Given text:
* * * * *
Patients diagnosed with Hodgkin lymphoma are very likely to find chemotherapy is a required part of their treatment. This method for battling cancer is well-proven to produce results in many cases, but it can take a tremendous toll on the body in the process. When it is not strictly required or not likely to produce results, patients may benefit from taking a different path. A new study has shed light on how it may be feasible for doctors to determine when lymphoma patients should continue with chemo and which ones are not likely to gain from the treatment.
The recent study involves the use of positron emission tomography, or PET scans. It involves more than 1,200 patients, all with advanced Hodgkin lymphoma. Each patient in the study was scanned using PET technology after they had been given two complete cycles of chemo. Patients who presented with clear PET scans following the two rounds were split into two groups. One group moved on with chemo, including using of the drug bleomycin. The other continued with standard chemo without the drug.
Patients in the trail who stopped using bleomycin were shown to have the same survival rates as those who continued to receive it. The group that avoided continued use of bleomycin, however, were spared the harsh side effects of the drug, which include the potential for scarring of the lungs.
* * * * *
Data to examine:

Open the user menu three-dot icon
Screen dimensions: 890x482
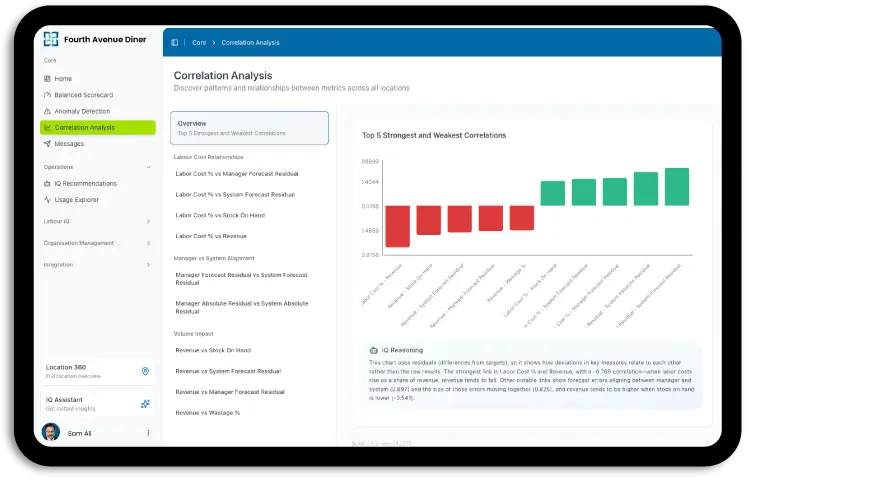click(x=148, y=433)
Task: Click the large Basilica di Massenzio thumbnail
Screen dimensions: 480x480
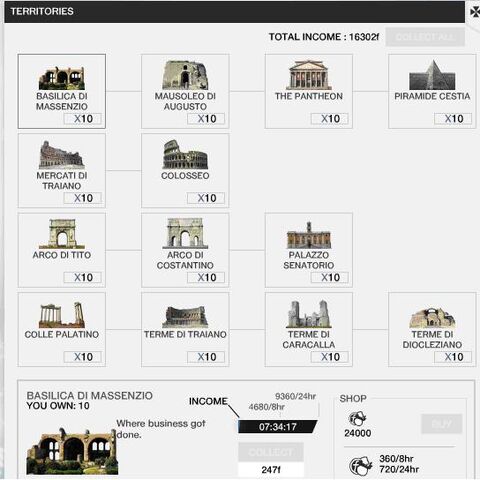Action: [x=72, y=452]
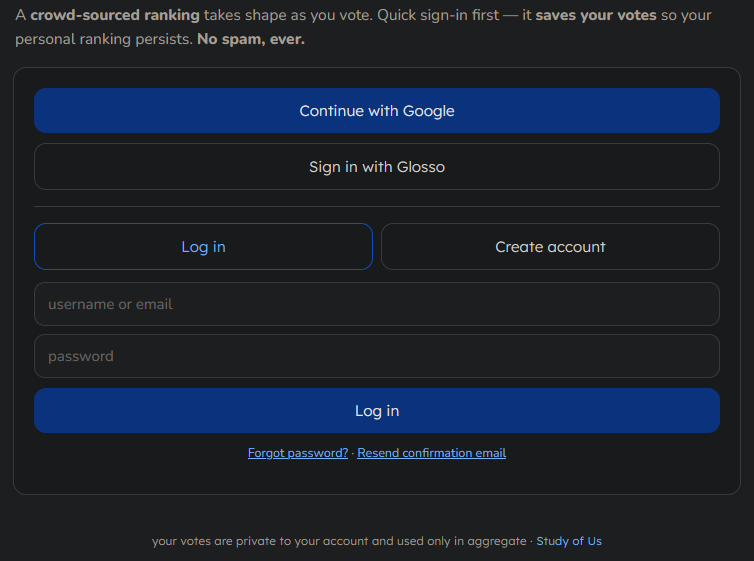Focus the password input field
The image size is (754, 561).
(x=377, y=356)
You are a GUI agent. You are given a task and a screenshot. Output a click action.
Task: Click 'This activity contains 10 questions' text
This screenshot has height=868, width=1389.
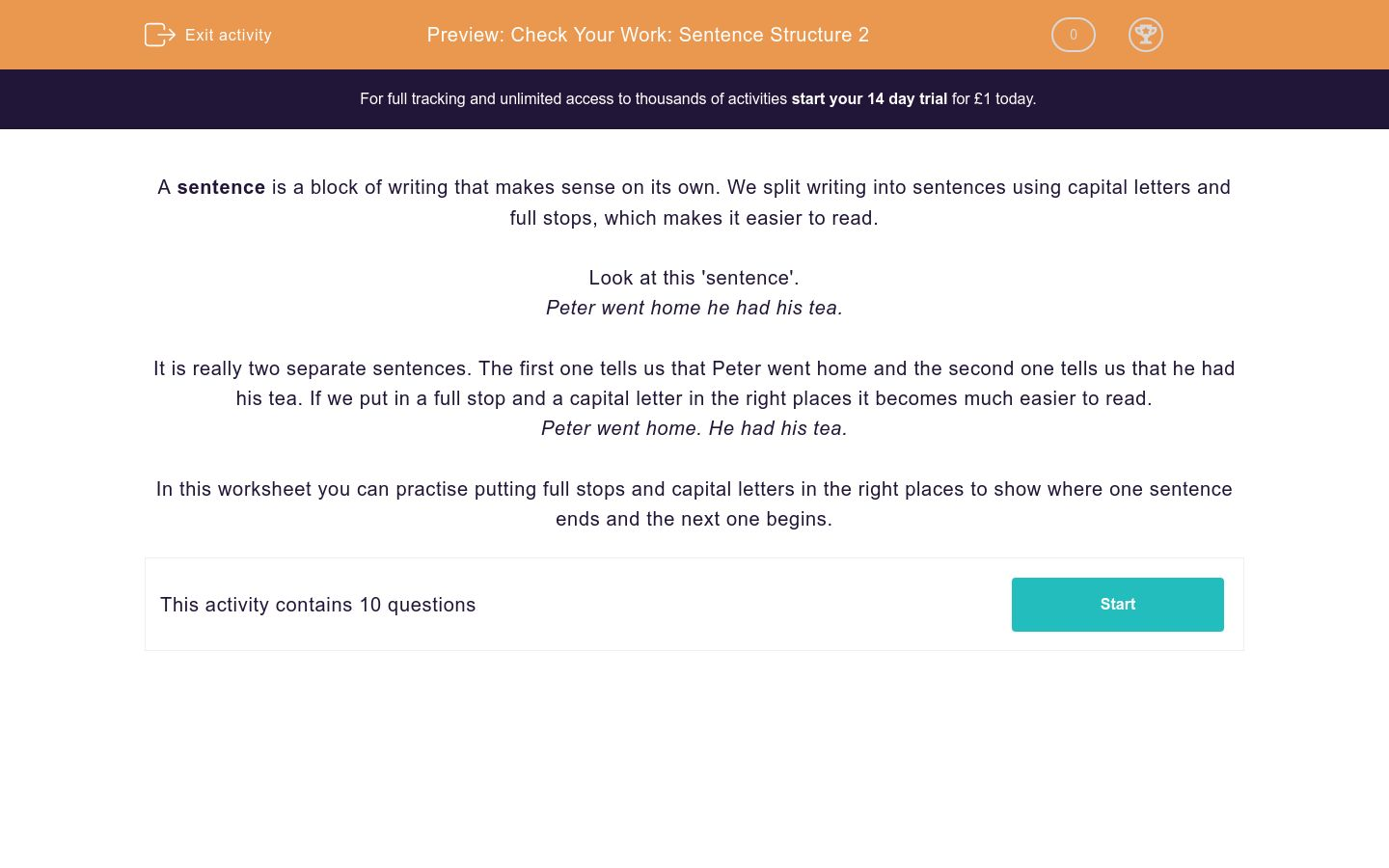coord(317,605)
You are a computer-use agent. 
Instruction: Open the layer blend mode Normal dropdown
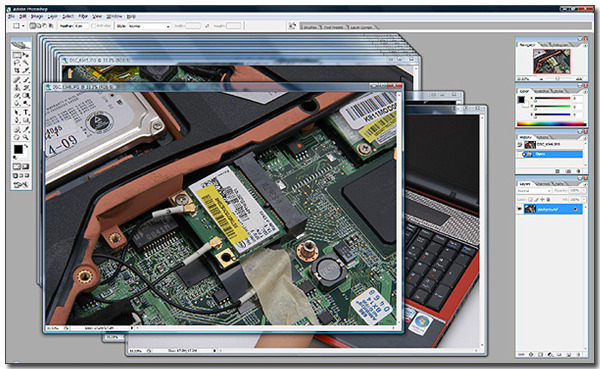534,191
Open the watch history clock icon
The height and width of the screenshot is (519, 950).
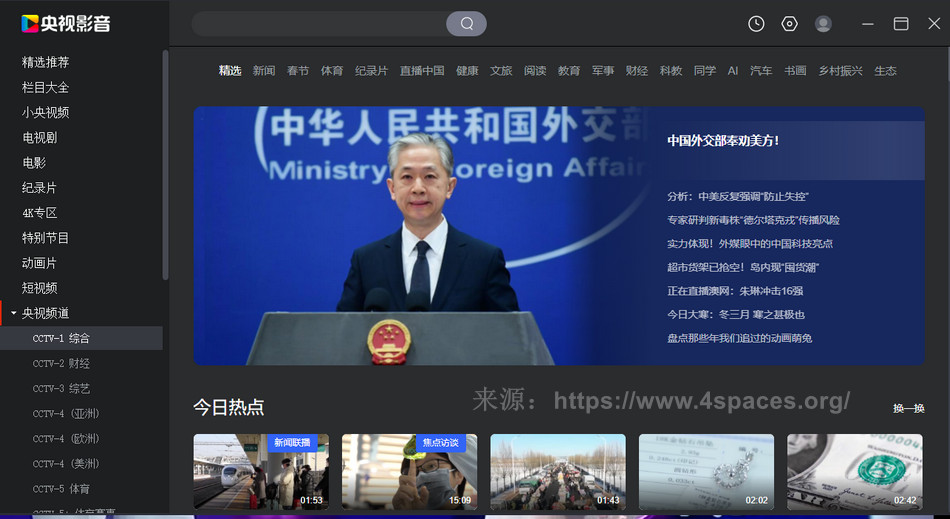coord(756,24)
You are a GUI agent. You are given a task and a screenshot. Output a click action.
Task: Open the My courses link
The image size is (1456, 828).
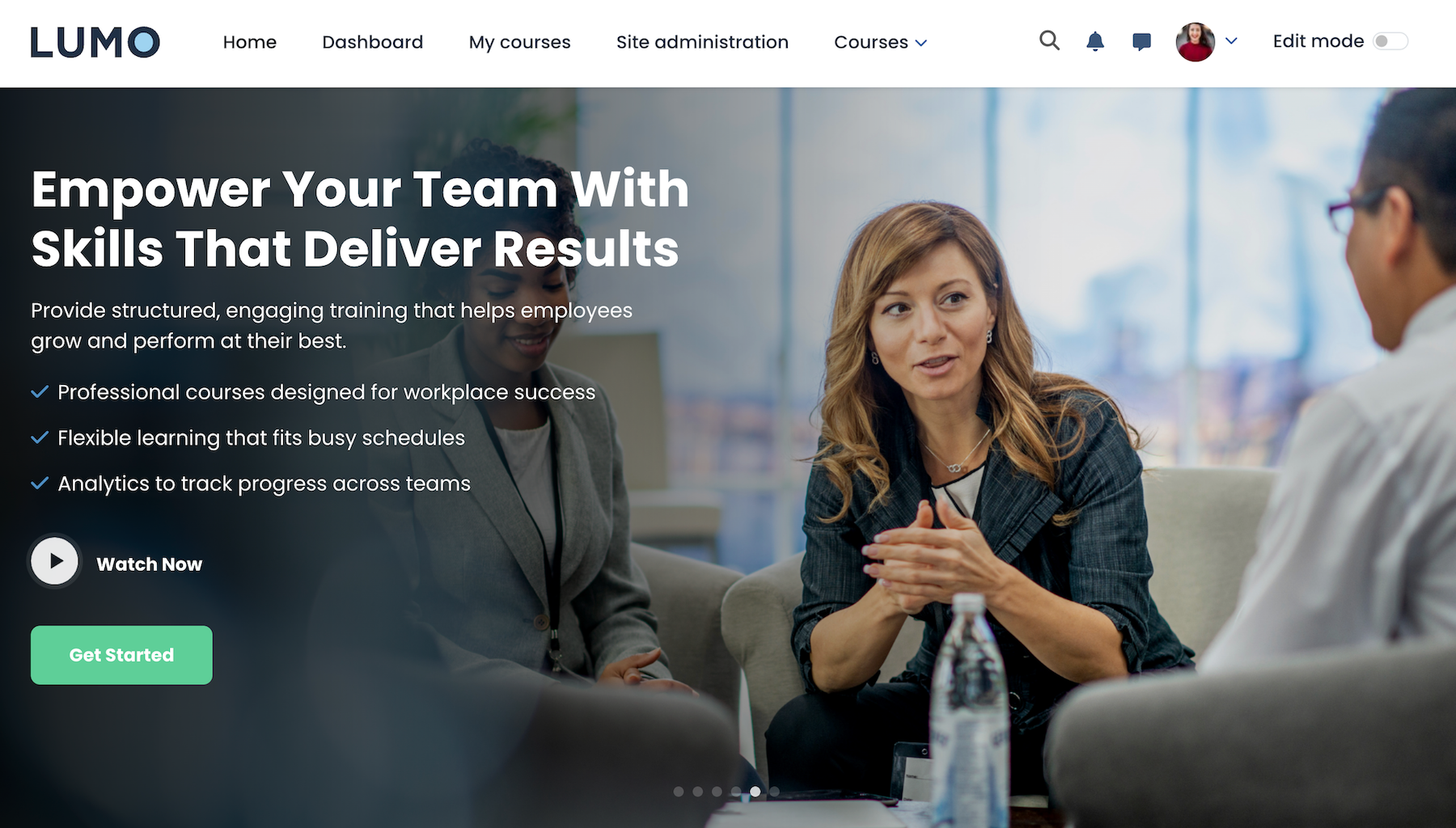tap(519, 42)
* * * * *
Prompt: Continue the article on the Hodgkin lymphoma PET scan study, starting after its last sentence.

Written response:
Patients in the original group who did not have clear PET scans after two rounds of standard chemo were not overlooked. They were given more intense rounds of chemo instead, meant to address what the scans showed was very likely more resistant forms of the disease.
While more research is required before treatment protocols are likely to change, the research shows the potential benefits PET scans may have in helping customize treatment for Hodgkin lymphoma. Bleomycin has long been used as a highly effective treatment in this form of cancer, but its potential side effects are troubling to doctors and patients alike. By being able to gauge the benefits of the drug’s use, PET scans could prove critical in the treatment process for this disease.
People who are diagnosed with Hodgkin lymphoma are urged to discuss all treatment options with their healthcare providers. PET scans after initial chemo may prove helpful in determining the need to continue bleomycin and they may help isolate more resistant cases, enabling doctors to change treatment protocols when required to improve outcomes.